• [DIRECTIONS]:
Please turn the rows below into a two-column CSV headed "instruction" and "action", with one line per row, each row's text and its answer in separate quoted fields, and line breaks replaced by spaces. Include every row and leave out the pictures.

• [AVAILABLE DATA]:
(begin)

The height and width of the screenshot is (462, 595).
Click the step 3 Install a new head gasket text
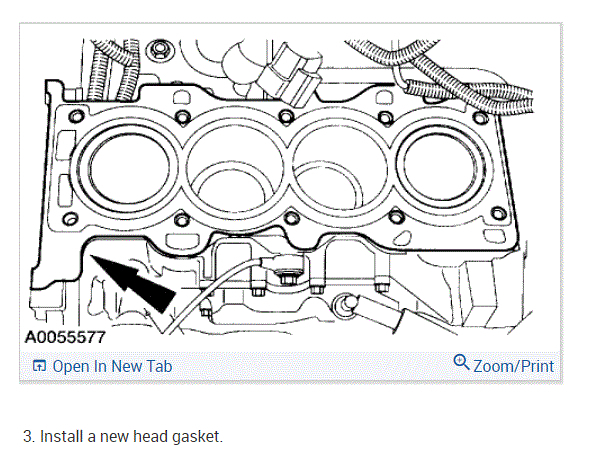click(123, 436)
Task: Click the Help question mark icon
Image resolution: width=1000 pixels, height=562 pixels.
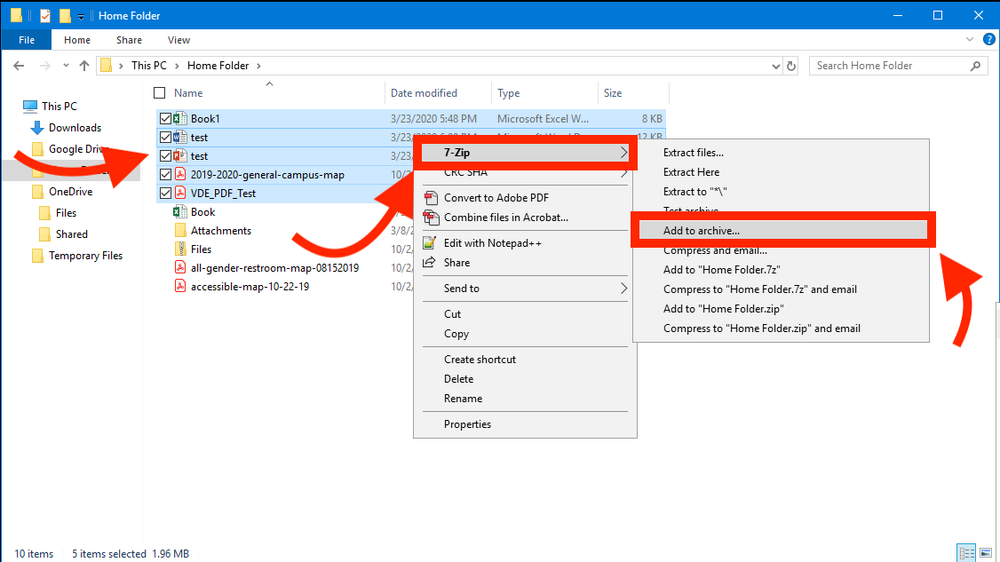Action: [x=988, y=40]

(end)

• [FINAL RESULT]:
instruction,action
"The height and width of the screenshot is (462, 595). Click the step 3 Install a new head gasket text","click(123, 436)"
"Task: Click the Help question mark icon Image resolution: width=1000 pixels, height=562 pixels.","Action: [x=988, y=40]"